Multiple windows, single context

Currently making a gui rendering system and it needs to be able to render to a bunch of windows. The original way I was going to do this would be to have a dedicated renderer (and by extension dedicated gl objects) per window, however because my renderer takes up quite a bit of memory and there may be several windows at once, this isn’t ideal. So is there any way to have the same opengl context across multiple windows. Not shared objects as with glfwCreateWindow(..., shared) but truely the same context where all objects even containers are shared, I was able to find an example for xgl here but it uses glut and xgl where I am using glad and glfw. Is there any way to do this kind of thing within the glfw api?

Another (mostly separate) option that I think might work but still am not entirely sure about is to render to framebuffers and then send render those framebuffers to their windows, but framebuffer objects are also container objects so I don’t think this really will work, but I haven’t tried it either.

Thanks in advance.

You could potentially make this work for GLX and WGL using the GLFW native access functions and each platforms MakeCurrent function (glXMakeCurrent and wglMakeCurrent) along with a few other function calls (get HDC from HWND etc.).

For NSGL (Mac OS X) you would need a different approach, as the OpenGL context is bound to an NSView. You should be able to get this from the native access functions and use then set the view as below:

However using a window created with a shared context will give you similar capability, so if you can alter your renderer so that you can set the current context prior to rendering the scene for a given window you should be able to make this approach work in a platform independent way.

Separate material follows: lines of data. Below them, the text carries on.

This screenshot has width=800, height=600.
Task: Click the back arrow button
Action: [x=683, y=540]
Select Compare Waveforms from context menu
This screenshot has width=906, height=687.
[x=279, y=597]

Thanks for the info on the native access API, I would indeed prefer to do it through the standard GLFW api, The issue with my renderer design is that it has container objects, specifically VAOs and programs, unfortunately these cannot be shared because they are container objects. I suppose I could have a copy of each of them for each context, I don’t think that would be super expensive, nor extremely complex. Just set them when binding the context.